Norman-Figueiredo got requests from Brazilian friends to send care packages with items from Brazil to homesick students attending school in the states. She expanded her line to include specialty boxes with themes like gardening, spa and new baby.

“I love giving gifts and going out shopping for gifts that fit someone’s personality,” Norman-Figueiredo said. “My friends even gave me a nickname -- ‘The Gifted Giver.’”


CuddleCube has an eCommerce website, and Norman-Figueiredo uses Twitter, Instagram, Pinterest and LinkedIn to share photos, quotes and thoughts. She started a blog called “The Gifted Giver” in July and manages three Facebook pages: one for her business, one for her blog, and a personal page.

"When I started to intermix the Facebook pages, I got more traffic,” Norman-Figueiredo said. “I think it’s because people started associating the business with me personally. They are getting to know me and think, ‘She’s just a mom like me.’ ”

She had promotional cards printed to give out and has sponsored charity events. In October, she will have a table at the South Florida Women’s Expo, which highlights businesses for women.

Norman-Figueiredo contacted two college campuses to see how she could promote her business. When she moved Kenneth to UCF in early August, she handed out cards to other parents moving their kids in.

“I haven’t focused on marketing too much, because I’m still trying to get up and running,” Norman-Figueiredo said.

Initial capital outlay

About $6,000 has been spent on website development, initial inventory, packaging, supplies and promotion. The majority was spent on web development, so the site can grow with the business and be portable to another server, if needed. “A lot of do-it-yourself sites have to start over if the host fails,” she said. sells about 15 units a month and is not yet profitable.


Online visibility, Norman-Figueiredo said. “Having an online presence is so different from running a brick-and-mortar store,” she said. “I had not done any SEO (search engine optimization) homework.”

Next step

Norman-Figueiredo has hired an SEO specialist to help increase her online visibility. “I thought I could do it on my own, but it’s much more complex than I thought,” she said.

She would like to increase orders to 50-60 a month so she can hire part-time help.

Typical day

Norman-Figueiredo rises about 6:30 a.m., works out, spruces up the house, and starts work about 9 a.m. Since is home based, she answers emails, phone calls, packs and ships orders for the day. Then she heads to the offsite engineering office, to put in about two hours in the other family businesses.

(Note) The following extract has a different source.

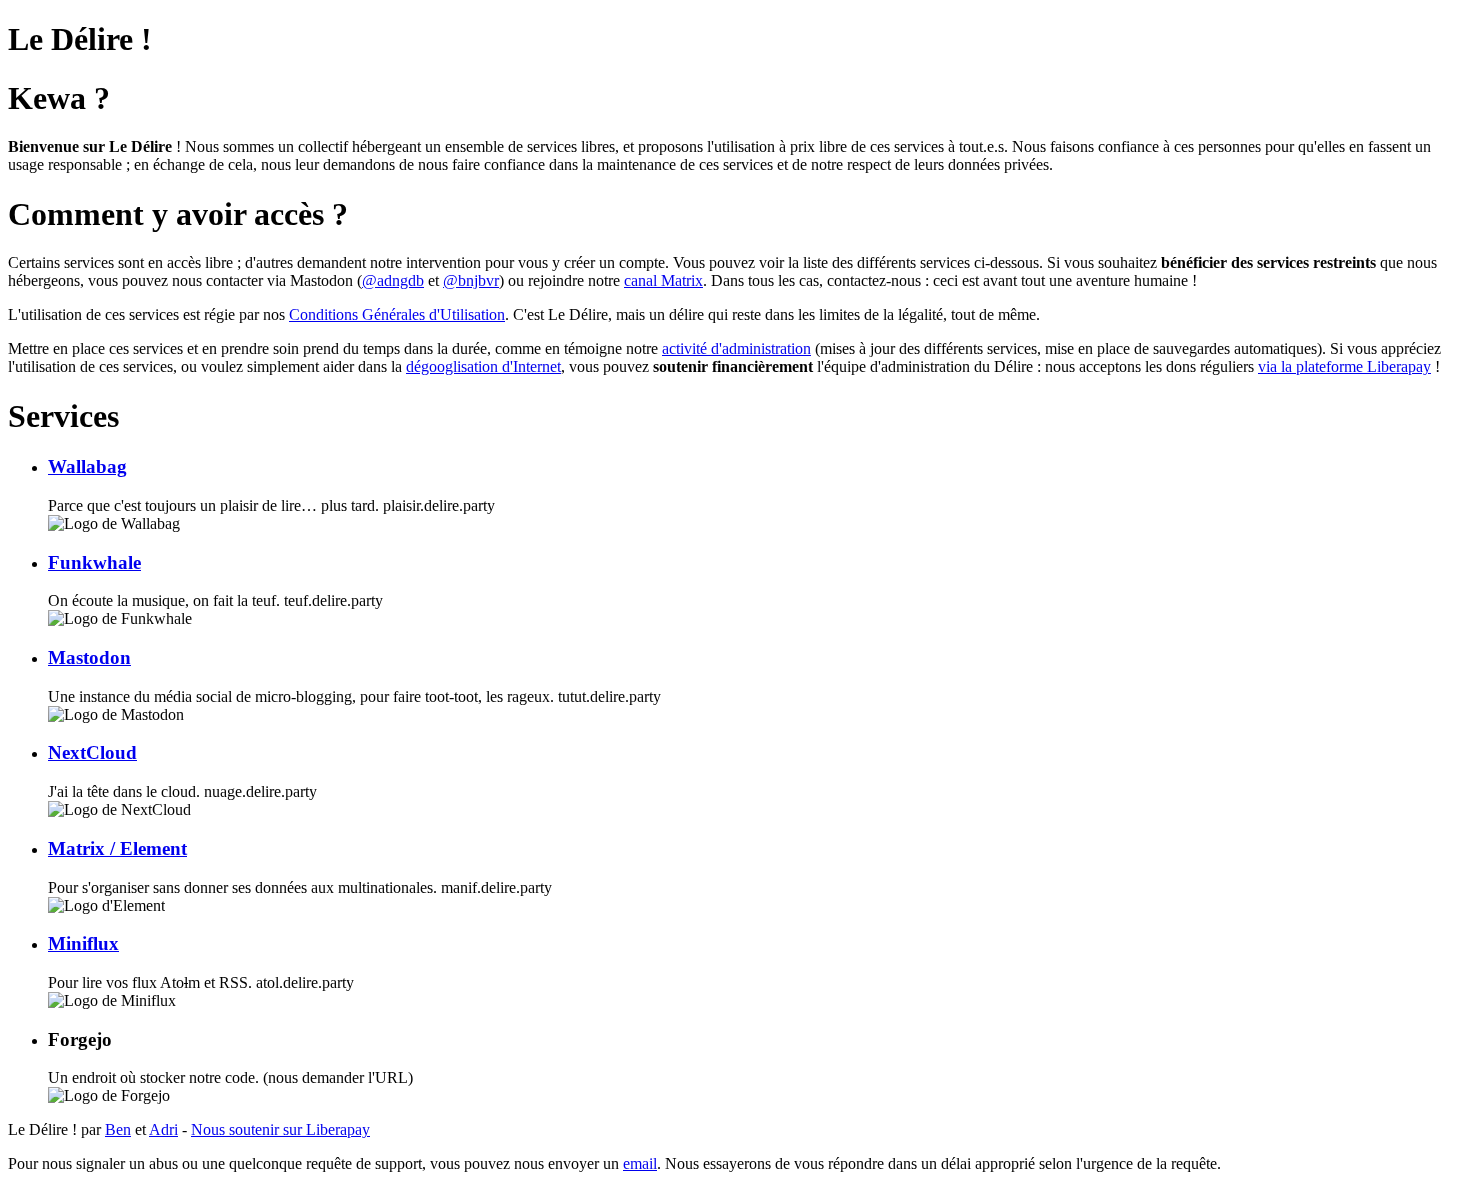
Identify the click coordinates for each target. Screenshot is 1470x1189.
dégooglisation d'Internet (483, 366)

She arrives home about 2 p.m., and handles website issues, blogging, social media and phone calls.

“Both kids are away, so my time is flexible, but they call me all day long,” Norman-Figueiredo said. “People think when their kids get out of the house, they’re done, but they still depend on us … It’s a different kind of busy.”

After spending the evening with husband, Pedro, Norman-Figueiredo heads to the computer about 10:30 p.m. and prepares for the next day. She goes to bed about 1 a.m.


“If you’re venturing into the online world, really research the complexity,” Norman-Figueiredo said. “That’s where I’m struggling.”

If you want to start a business, don’t overthink it, she said. “You will get overwhelmed.”